Pfälzerwald-Verein Gimmeldingen e.V.

Klosterstädtchen Schönau

Überschaubar in Neustadt am Bahnhof war die Schar der Wanderfreunde, die sich mit der Bahn zur Planwanderung in Bewegung setzte. Erste Station war der Heidelberger Hauptbahnhof, den wir mit einer obligaten Verspätung der S-Bahn erreichten. Der Übergang zum Bus nach Ziegelhausen konnte dennoch ohne Probleme erreicht werden. Bei der Rückfahrt würde eine Überraschung kommen. Doch dazu später. Zunächst ging es etwas bergan bis zum geplanten Rast am Prinzensitz im Schönauer Wald. Am Stadtrand in Schönau ging es dann mit stärkeren Gefälle in das Klosterstädtchen.

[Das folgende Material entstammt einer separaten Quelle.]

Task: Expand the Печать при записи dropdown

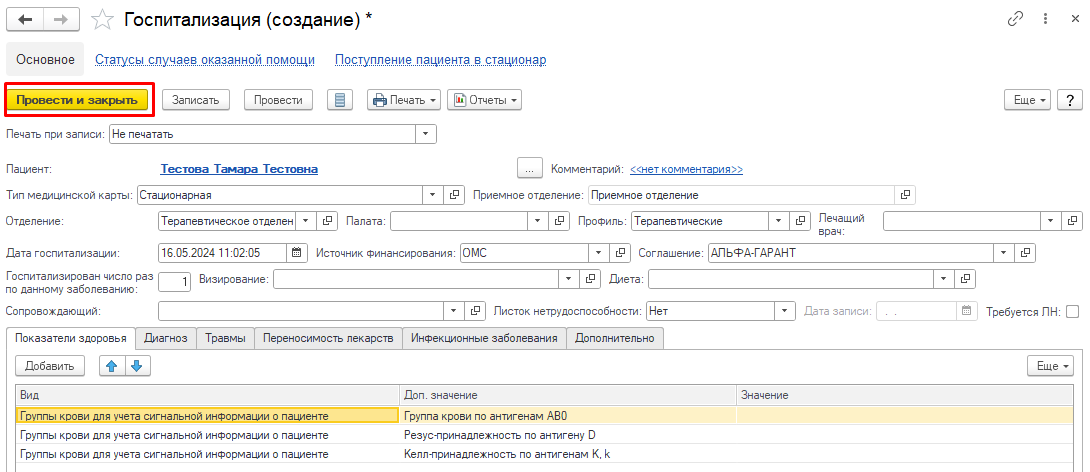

Die dokumentierte Geschichte Schönaus beginnt mit der Gründung des Zisterzienser Klosters im Jahre 1142. In der Reformationszeit wurde die Kurpfalz protestantisch und das Kloster wurde 1558 durch Kurfürst einem weltlichen Pfleger unterstellt und die Mönche vertrieben. 1562 wurden 35 Flüchtlingsfamilien aus Wallonien auf dem Klostergelände angesiedelt, die Klosteranlagen zu Wohnzwecken umbauten. Reste der Klosteranlage sind - oft nur in Grundmauern - erhalten. Lediglich die Hühnerfautei - heute Heimatmuseum und das Refektorium - heute evangelische Stadtkirche stehen noch.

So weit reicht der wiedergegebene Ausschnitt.